As I mentioned in IRC and was pasted earlier in the thread, I believe
the easiest path is to follow the major releases of OpenJDK in the
long-term-support Linux OS releases. Currently, Debian Stable (Stretch),
Ubuntu 16.04 (Bionic (near release)), and Red Hat / CentOS 7 all have
OpenJDK 8 as the default JDK. For long-term support, they all have build
facilities in place for their supported architectures and developers
that care about security updates for users through their documented EOL

The current deb and rpm packages for Apache Cassandra all properly
depend on OpenJDK 8, so there's really nothing to be done here, until
the project decides to implicitly depend on a JDK version not easily
installable on the major OS LTS releases. (Users of older OS versions
may need to fiddle with yum and apt sources to get OpenJDK 8, but this
is a relatively solved problem.)

Users have the ability to deviate and set a JAVA_HOME env var to use a
custom-installed JDK of their liking, or go down the `alternatives` path
of their favorite OS.

1) I don't think we should be get into the business of distributing
Java, even if licensing allowed it.
2) The OS vendors are in the business of keeping users updated with
upstream releases of Java, so there's no reason not to utilize them.

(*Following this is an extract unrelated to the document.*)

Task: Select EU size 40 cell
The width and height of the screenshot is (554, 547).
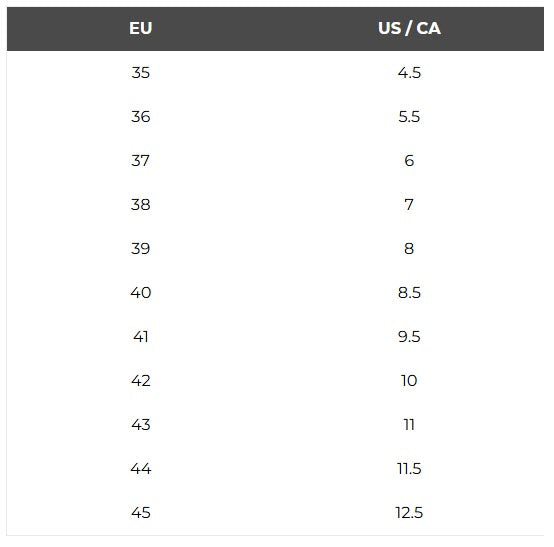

On 03/22/2018 05:12 PM, Jason Brown wrote:
> See the legal-discuss@ thread:
> https://mail-archives.apache.org/mod_mbox/www-legal-discuss/201803.mbox/browser
> .
> TL;DR jlink-based distributions are not gonna fly due to OpenJDK's license,
> so let's focus on other paths forward.
> On Thu, Mar 22, 2018 at 2:04 PM, Carl Mueller <carl.mueller@xxxxxxxxxxxxxxx>
> wrote:
>> Is OpenJDK really not addressing this at all? Is that because OpenJDK is
>> beholden to Oracle somehow? This is a major disservice to Apache and the
>> java ecosystem as a whole.
>> When java was fully open sourced, it was supposed to free the ecosystem to
>> a large degree from Oracle. Why is OpenJDK being so uncooperative? Are they
>> that resource strapped? Can no one, from consulting empires, Google, IBM,
>> Amazon, and a host of other major companies take care of this?

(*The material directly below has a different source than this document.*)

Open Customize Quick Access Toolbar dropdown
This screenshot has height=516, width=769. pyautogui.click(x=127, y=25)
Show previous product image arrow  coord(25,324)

>> This is basically OpenSSL all over again.
>> Deciding on a way to get a stable language runtime isn't our job. It's the
>> job of either the runtime authors (OpenJDK) or another group that should
>> form around it.
>> There is no looming deadline on this, is there? Can we just let the dust
>> settle on this in the overall ecosystem to see what happens? And again,
>> what is the Apache Software Foundation's approach to this that affects so
>> many of their projects?
>> On Wed, Mar 21, 2018 at 12:55 PM, Jason Brown <jasedbrown@xxxxxxxxx>
>> wrote:
>>> Well, that was quick. TL;DR Redistributing any part of the OpenJDK is
>>> basically a no-go.
>>> Thus, that option is off the table.
>>> On Wed, Mar 21, 2018 at 10:46 AM, Jason Brown <jasedbrown@xxxxxxxxx>
>>> wrote:
>>>> ftr, I've sent a message to legal-discuss to inquire about the
>> licensing
>>>> aspect of the OpenJDK as we've been discussing. I believe anyone can
>>> follow
>>>> the thread by subscribing to the legal-discuss@ ML, or you can wait
>> for
>>>> updates on this thread as I get them.

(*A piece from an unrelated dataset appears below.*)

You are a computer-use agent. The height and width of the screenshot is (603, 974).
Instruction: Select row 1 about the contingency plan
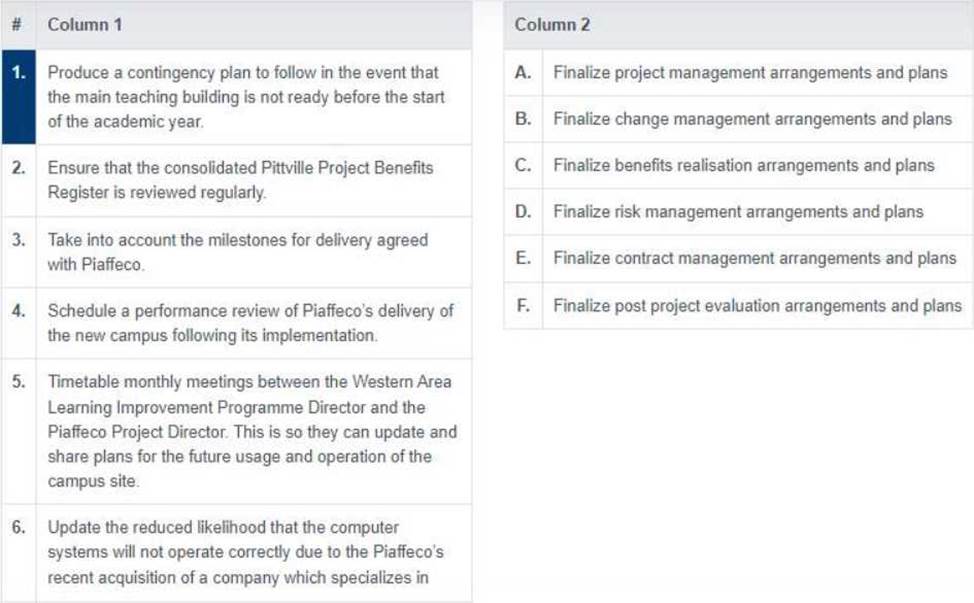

>>>> On Wed, Mar 21, 2018 at 9:49 AM, Jason Brown <jasedbrown@xxxxxxxxx>
>>> wrote:
>>>>> If we went down this path, I can't imagine we would build OpenJDK
>>>>> ourselves, but probably build a release with jlink or javapackager. I
>>>>> haven't done homework on that yet, but i *think* it uses a blessed
>>> OpenJDK
>>>>> release for the packaging (or perhaps whatever JDK you happen to be
>>>>> compiling/building with). Thus as long as we build/release when an
>>> openJDK
>>>>> rev is released, we would hypothetically be ok from a secutiry POV.
>>>>> That being said, Micke's points about multiple architectures and other
>>>>> OSes (Windows for sure, macOS not so sure) are a legit concern as
>> those
>>>>> would need to be separate packages, with separate CI/testing and so on
>>> :(
>>>>> I'm not sure betting the farm on linux disto support is the path to
>>>>> happiness, either. Not everyone uses one of the distros mentioned (RH,
>>>>> ubuntu), nor does everyone use linux (sure, the vast majority is
>>> Linux/x86,
>>>>> but we do support Windows deployment and macOS development).
>>>>> -Jason
>>>>> On Wed, Mar 21, 2018 at 9:26 AM, Michael Burman <miburman@xxxxxxxxxx>
>>>>> wrote:
>>>>>> On 03/21/2018 04:52 PM, Josh McKenzie wrote:
>>>>>> This would certainly mitigate a lot of the core problems with the new
>>>>>>> release model. Has there been any public statements of plans/intent
>>>>>>> with regards to distros doing this?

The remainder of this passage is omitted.